Applications of Non-Invasive Ocular Signal Measurements
Margaret Clouse – Hector Fellow Eberhart Zrenner
An inevitable effect of the aging process is the development of presbyopia*, by which the eye is no longer able to adequately accommodate. As can be imagined, this phenomenon poses many challenges for the elderly portion of the population, making it difficult to perform tasks such as reading. At the time of this writing, no solution has been found that completely solves this problem.

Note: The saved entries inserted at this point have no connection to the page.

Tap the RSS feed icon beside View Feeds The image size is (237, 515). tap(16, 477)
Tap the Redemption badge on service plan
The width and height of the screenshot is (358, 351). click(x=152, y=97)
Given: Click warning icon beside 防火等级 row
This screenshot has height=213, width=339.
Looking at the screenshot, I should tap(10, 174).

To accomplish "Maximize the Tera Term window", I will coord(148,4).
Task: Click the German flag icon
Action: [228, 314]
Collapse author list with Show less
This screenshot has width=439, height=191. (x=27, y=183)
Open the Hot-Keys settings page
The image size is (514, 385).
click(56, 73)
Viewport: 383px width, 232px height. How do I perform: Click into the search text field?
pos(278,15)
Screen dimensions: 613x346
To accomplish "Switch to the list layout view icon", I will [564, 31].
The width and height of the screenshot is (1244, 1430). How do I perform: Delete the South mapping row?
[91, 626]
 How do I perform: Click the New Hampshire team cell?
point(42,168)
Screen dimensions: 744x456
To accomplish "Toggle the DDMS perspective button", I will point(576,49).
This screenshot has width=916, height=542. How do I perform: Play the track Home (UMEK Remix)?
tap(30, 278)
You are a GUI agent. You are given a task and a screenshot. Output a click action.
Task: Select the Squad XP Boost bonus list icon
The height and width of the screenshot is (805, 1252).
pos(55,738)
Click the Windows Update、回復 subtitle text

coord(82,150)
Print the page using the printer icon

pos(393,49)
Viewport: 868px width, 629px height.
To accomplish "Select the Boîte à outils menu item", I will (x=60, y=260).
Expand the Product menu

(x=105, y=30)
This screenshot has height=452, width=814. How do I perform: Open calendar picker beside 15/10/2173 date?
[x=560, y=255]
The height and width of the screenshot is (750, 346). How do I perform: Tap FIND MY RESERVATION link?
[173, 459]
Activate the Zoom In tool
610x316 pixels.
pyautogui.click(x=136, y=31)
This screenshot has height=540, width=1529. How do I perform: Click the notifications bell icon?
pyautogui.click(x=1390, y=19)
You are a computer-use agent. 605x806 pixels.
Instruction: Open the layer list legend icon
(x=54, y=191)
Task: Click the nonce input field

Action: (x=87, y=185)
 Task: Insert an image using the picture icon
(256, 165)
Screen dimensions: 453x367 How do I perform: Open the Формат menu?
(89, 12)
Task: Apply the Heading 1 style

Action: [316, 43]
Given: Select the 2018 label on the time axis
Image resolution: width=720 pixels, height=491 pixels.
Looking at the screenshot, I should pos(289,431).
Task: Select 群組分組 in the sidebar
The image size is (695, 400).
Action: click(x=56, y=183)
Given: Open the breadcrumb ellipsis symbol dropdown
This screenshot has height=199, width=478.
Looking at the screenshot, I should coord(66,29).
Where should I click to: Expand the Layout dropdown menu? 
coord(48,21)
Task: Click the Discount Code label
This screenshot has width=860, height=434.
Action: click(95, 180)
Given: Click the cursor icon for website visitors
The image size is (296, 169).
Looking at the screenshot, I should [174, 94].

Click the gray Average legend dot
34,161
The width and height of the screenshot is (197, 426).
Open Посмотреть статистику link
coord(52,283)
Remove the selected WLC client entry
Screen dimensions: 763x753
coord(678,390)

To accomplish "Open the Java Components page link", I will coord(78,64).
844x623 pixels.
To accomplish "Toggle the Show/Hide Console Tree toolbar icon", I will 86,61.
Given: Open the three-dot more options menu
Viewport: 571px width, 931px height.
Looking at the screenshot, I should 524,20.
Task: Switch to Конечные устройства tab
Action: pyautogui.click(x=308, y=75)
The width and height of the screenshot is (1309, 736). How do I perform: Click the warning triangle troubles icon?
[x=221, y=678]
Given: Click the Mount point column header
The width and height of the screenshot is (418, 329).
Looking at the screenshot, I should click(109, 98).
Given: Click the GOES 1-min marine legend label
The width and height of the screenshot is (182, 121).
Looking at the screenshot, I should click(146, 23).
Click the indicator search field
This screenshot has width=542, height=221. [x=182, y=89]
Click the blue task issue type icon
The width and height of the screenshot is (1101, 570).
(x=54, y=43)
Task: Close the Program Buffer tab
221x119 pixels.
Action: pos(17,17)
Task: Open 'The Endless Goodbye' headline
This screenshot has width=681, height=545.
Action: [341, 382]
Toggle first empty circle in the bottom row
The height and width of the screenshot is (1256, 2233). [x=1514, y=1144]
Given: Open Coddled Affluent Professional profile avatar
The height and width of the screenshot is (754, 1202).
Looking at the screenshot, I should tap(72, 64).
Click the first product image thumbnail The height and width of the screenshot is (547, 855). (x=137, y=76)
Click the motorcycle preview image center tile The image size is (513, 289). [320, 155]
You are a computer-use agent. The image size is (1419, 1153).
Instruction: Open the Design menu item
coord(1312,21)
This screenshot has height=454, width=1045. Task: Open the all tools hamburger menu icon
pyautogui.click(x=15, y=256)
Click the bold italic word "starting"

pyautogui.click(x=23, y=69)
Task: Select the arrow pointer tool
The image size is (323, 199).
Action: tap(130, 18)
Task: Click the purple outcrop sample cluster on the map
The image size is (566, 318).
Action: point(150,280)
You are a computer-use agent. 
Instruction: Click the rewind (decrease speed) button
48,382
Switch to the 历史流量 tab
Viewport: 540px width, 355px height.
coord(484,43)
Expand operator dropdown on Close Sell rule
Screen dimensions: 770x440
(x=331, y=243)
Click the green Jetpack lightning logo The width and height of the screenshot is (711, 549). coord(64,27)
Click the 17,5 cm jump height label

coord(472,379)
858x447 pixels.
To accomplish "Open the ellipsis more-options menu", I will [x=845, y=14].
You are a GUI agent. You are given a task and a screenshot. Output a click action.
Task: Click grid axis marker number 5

Part of the difficulty inherent in finding a solution to this problem is the difficulty in measuring the key muscle involved in the process of accommodation. Traditionally, this has been a stumbling block for many researchers, as no reliable way of measuring the activity of this muscle existed. Groups studying accommodation have generally relied on imaging techniques to measure the movement of the ciliary muscle and associated bodies. While these methods have certainly added to our knowledge of accommodation, the underlying causes are still a mystery; in other words, we are observing the effects (muscle movement) without a clear understanding of the cause (electrical activity).
A goal of this PhD project supervised by Hector Fellow Eberhart Zrenner is to determine whether ciliary muscle activity could be reliably measured in a non-invasive manner (see Figure), with the end goal of developing a solution that could be used to correct presbyopia. Such a device would improve the quality of life for those suffering from presbyopia.